Alteration of retinal vascular geometry reflects the microvasculature changes in DM patients. The pathogenesis of microvascular disease includes development of capillary wall lesions, and changes in microvascular blood flow38. Patients in early stages of diabetes were found to exhibit capillary damage, visible vascular endothelial cell proliferation, and intimal thickening39. Increased endothelial capillary permeability may result in leakage of plasma factors into the local tissue followed by changes in the nerve cell microenvironment. Intimal thickening of the capillary causes lipid deposition leading to blockage of the vessel lumen40. This potentially leads to local hypoperfusion and further dysfunction of nerve cells. Microvascular disease develops into neuropathy and is one of the hallmarks of diabetic peripheral neuropathy41. In the early stages, microvascular disease and peripheral neuropathy is largely asymptomatic; few tests are available for diagnosis. Early stages of DPN mainly involve lesions in small nerve endings and nerve fibers42. Symptoms include pain and loss of temperature sensation. As DPN progresses, damage to myelinated nerve fiber occurs. It is only at this stage that the abnormalities can be detected by VPT43. Retinal vascular parameters can be non-invasively acquired for the assessment of retinal vascular geometry, which reflect microvascular disease in other parts of the body. With CRVE > 220.97 μm, DFa < 1.30, and DFv < 1.13 as criteria of abnormal retinal microvascular, 157 out of 242 were found to have abnormal retinal capillaries; of these, 56 (35.67%) had normal VPT. With VPT > 14.05 V as criteria, 115 out of 242 were diagnosed as VPT abnormal; of these, 14 (12.17%) showed normal retinal capillaries. Overall, the assessment of retinal vascular geometry could be a good tool for early detection of microvascular abnormalities as indirect indicators of DPN.

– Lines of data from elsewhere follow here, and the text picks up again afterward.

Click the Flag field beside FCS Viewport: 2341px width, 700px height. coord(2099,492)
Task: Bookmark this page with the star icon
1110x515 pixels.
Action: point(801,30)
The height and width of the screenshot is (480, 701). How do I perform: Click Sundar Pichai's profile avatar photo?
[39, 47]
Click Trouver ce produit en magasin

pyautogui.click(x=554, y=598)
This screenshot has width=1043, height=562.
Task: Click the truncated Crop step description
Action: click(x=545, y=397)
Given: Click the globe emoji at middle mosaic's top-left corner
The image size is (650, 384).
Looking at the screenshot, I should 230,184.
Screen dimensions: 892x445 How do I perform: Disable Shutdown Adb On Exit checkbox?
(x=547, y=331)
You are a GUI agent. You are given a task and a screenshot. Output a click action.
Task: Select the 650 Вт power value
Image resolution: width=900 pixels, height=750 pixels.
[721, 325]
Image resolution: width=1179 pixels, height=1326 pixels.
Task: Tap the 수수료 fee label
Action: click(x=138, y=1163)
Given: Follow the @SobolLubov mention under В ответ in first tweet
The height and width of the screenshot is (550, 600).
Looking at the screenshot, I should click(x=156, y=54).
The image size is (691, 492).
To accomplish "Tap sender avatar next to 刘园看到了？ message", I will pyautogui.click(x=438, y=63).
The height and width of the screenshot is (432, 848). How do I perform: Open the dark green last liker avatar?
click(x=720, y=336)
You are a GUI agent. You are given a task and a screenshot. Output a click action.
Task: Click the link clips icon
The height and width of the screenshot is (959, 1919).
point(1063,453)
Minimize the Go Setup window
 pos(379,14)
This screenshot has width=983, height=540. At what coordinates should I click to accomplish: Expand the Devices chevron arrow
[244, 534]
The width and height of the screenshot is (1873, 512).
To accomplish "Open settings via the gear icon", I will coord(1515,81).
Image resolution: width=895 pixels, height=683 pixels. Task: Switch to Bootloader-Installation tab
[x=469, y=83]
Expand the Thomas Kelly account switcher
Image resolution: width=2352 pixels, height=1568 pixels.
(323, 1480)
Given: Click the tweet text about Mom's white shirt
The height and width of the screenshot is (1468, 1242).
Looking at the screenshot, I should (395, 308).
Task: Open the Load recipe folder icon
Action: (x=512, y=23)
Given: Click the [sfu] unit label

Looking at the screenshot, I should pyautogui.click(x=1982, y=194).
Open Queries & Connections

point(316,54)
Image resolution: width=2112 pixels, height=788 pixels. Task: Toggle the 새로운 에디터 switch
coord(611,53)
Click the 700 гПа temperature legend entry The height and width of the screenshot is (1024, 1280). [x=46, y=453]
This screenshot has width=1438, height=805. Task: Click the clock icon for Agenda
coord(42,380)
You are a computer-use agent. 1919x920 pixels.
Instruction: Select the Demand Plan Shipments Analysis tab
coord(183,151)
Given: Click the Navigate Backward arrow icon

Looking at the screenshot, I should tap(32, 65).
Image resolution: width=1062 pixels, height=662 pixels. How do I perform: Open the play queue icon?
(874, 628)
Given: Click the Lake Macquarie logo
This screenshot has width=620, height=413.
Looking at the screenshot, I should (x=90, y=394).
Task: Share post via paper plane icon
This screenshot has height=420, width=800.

Neuropathy scoring systems used in this study included Michigan neuropathy screening instrument, neurological deficit score. Yet, these allow for semi-quantitative assessment of the severity of DPN. These methods require patients to accurately describe their symptoms, and signs, which tend to be subjective in nature and dependent on the patients’ judgment. While VPT reflects the integrity of the peripheral nerves to the brain cortex in the sensory pathways, there is no spatial specificity. However retinal vascular geometric parameters could be acquired by automatic retinal fundus photography analysis system. ADA diabetes clinical guidelines 2016 recommend screening for diabetic retinopathy within 5 years of onset of type 1 diabetes in adults or at the onset of type 2 diabetes in adults High-quality fundus photography should be performed once every 2 years without retinopathy or once a year for those diagnosed with retinopathy; the frequency should be appropriately increased according to the test results. The ADA diabetes clinical guidelines 2016 also recommend VPT for screening of DPN within 5 years of the onset of type 1 diabetes in adults or at the onset of type 2 diabetes in adults. Nevertheless, current study revealed similar if not better detection rate of DPN using retinal vascular geometry analysis than VPT. Diabetic retinopathy screening by fundus photography can be used to analyze retinal vascular geometry for DPN so as to reduce the burden or medical costs on the patients. Since stage 0 DPN was not clinically diagnosed as DPN, stage 0 DPN was used as control. Current evaluation may only be limited to diabetic patients.

Diabetes duration, vibration perception threshold and retinal vascular geometry including diameter and branch angle changes were found to be related to the incidence and severity of DPN. In particular, stage of DPN showed a strong linear correlation with the duration of diabetes, VPT, CRVE, and DFa, whereas CRVE and DFa showed a linear correlation with VPT and duration of diabetes. Current study suggests retinal vascular geometry analysis for early detection of DPN. Diabetic retinopathy assessment by fundus photography may be used to analyze retinal vascular geometry for DPN.